Writer: Caitlin McEwan
Director: Lizzie Manwaring
In the late 1960s, three women were murdered in Glasgow by a man the media dubbed Bible John because one witness had heard him say ‘I don’t drink, I pray.’ He has never been caught and the murders remain unsolved. Theatre company THESE GIRLS haven’t quite reopened the case, but they have questions to ask about these murders and the murder of women in general.
Playing at the VAULT Festival in the same week that figures were released showing that the number of female homicide victims in the UK is at its highest since 2006, Bible John is a timely examination of the systemic violence against women.
The play begins with four ordinary women working in an office in England; each is quite different but they share an interest in true-crime podcasts. They empathise with the victims of serial killers, but do they, when they listen to the gruesome details about the murders, internalise the view that they, too, could be potential victims?
At first the tone of the show is wrong and seriously at odds with its ending. The audience is expected to laugh at the cast’s – or at least the characters’ – suggestions that Bible John, a tall man with red hair, could be Ed Sheeran or Prince William. At the end of the play, the actors tearfully stress that Bible John’s victims were real women, seemingly forgetting that they – or again, the characters that they play – trivialised the murders in the first place.
Fortunately, this is the only misstep in the play’s 60 minutes, and the comedy fades to be replaced with a more thoughtful analysis of violence, and our fascination with it. Using just four chairs, a box of props and a screen, THESE GIRLS conjure up contemporary office spaces and, finally, Barrowland, the famous Glasgow club where the victims met their killer.
The women went to the club because they loved to dance, and to reflect this Bible John is full of dance and movement, all slickly performed. Under movement director, Laurie Ogden, the dance relies on 60s’ moves and steps, all to the glorious sounds of 60s’ girl groups. But there is also anger in this dancing; the anger that comes with the fear of not being able to go out dancing and get home safely.

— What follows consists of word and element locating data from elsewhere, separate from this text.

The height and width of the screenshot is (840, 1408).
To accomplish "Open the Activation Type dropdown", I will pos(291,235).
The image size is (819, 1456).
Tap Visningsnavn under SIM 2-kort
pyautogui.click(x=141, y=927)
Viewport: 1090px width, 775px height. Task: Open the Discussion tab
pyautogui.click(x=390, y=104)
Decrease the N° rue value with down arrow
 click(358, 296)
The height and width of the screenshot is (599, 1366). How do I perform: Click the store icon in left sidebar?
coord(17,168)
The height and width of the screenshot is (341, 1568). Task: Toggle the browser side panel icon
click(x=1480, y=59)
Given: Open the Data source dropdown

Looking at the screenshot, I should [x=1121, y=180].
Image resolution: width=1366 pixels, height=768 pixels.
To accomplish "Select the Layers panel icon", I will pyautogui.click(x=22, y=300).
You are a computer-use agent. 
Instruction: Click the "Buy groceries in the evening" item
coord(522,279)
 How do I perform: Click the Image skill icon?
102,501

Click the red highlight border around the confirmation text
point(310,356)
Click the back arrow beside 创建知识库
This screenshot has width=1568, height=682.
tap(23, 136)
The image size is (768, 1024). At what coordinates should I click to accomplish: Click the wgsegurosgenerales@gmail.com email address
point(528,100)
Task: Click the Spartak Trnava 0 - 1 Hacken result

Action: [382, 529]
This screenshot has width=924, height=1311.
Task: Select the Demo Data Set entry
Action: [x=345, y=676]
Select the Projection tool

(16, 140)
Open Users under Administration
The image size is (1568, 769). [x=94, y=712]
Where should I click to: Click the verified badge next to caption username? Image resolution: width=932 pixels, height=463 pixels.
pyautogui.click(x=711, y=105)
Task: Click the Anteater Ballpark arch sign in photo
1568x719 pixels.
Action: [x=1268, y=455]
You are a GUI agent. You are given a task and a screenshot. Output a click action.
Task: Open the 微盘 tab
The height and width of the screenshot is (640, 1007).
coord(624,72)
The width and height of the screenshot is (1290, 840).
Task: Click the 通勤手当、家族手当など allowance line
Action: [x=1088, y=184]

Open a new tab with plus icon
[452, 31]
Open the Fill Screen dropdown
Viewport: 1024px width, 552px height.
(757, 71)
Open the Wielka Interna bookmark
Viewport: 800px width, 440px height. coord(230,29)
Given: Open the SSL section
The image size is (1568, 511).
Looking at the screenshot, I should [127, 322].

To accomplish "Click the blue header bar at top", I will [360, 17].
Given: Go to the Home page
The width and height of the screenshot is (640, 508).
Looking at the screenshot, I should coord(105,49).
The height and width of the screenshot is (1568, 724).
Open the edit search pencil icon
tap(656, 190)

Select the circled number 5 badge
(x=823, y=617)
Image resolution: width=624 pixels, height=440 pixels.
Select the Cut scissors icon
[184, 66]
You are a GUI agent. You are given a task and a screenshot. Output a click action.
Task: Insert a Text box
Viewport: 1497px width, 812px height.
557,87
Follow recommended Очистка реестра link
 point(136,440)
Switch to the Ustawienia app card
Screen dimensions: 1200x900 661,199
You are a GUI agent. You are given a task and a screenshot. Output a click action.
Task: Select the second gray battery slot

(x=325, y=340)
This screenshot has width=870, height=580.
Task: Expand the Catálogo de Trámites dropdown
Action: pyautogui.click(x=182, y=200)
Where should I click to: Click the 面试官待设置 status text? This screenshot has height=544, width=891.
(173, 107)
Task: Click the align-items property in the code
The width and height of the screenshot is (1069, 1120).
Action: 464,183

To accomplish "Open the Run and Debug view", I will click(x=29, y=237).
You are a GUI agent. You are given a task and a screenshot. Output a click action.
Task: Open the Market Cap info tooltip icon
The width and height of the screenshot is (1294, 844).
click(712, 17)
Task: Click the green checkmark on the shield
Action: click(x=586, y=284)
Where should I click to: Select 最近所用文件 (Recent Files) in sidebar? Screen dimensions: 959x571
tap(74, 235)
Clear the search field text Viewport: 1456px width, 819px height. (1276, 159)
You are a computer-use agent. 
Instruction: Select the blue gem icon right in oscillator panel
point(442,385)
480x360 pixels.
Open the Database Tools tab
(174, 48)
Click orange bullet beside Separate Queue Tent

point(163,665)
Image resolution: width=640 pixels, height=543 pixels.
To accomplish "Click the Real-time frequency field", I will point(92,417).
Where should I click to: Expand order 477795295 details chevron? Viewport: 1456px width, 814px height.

All four actors are at the top of their game; Louise Waller becomes so obsessed with the case that she starts dressing like one of the victims; Renee Bailey takes on the role as the first victim and chillingly her dancing turns to running; Carla Garratt becomes scarily fixated on the podcasts; while writer Caitlin McEwan seems the more grounded here, setting the scenes.
Should true stories about serial killers and their victims be offered for entertainment? It’s a credit to McEwan that this question is asked in the show and impressively it’s not really answered suggesting that there is some unease in producing a play like this. And this unease is also felt by the audience who have paid to be entertained with stories of shocking true crimes.
But it is money well spent: It’s a difficult topic to get right, and THESE GIRLS have almost nailed it.